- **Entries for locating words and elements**
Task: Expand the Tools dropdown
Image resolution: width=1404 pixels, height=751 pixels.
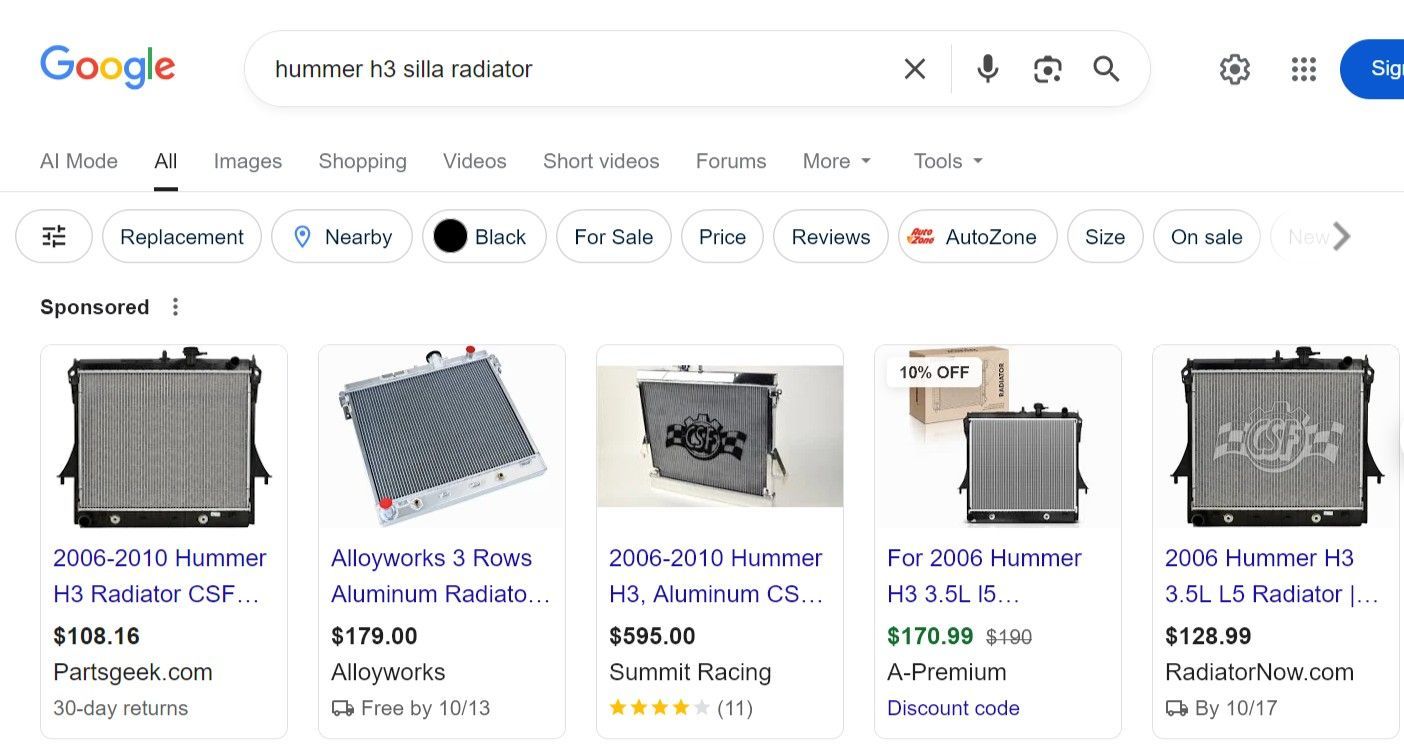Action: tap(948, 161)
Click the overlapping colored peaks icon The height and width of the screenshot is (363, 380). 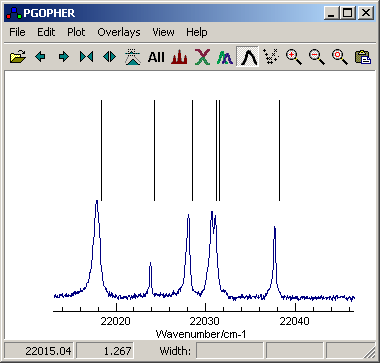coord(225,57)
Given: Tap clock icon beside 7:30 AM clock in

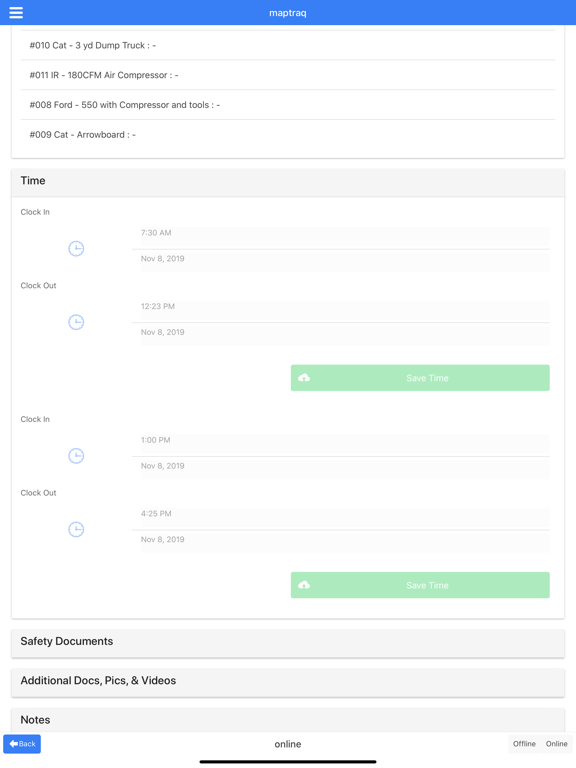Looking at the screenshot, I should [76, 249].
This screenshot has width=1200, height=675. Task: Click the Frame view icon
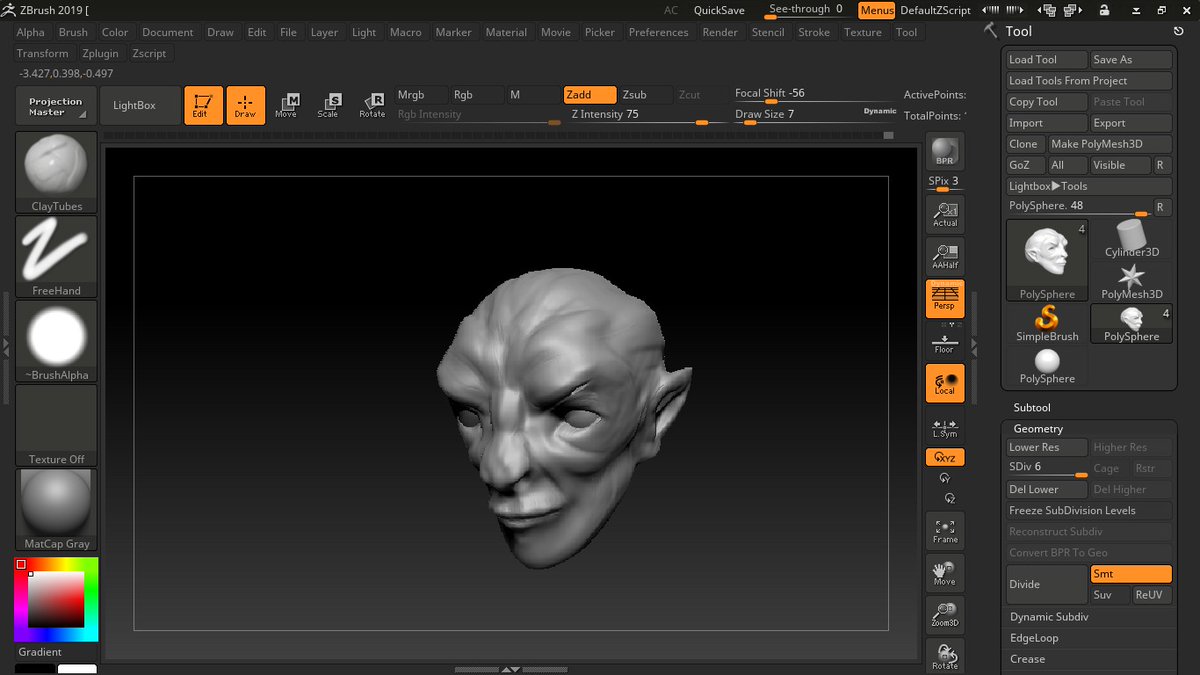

- **Aim of the exercise**
Rewrite the entries from the line containing "Given: Tap clock icon beside 7:30 AM clock in" through the end, renaming "Frame view" to "Grid view" and changing nothing else. Leave the pictures out of your answer.

- **Answer to the problem**
Given: Tap clock icon beside 7:30 AM clock in

Looking at the screenshot, I should [76, 249].
This screenshot has width=1200, height=675. Task: Click the Grid view icon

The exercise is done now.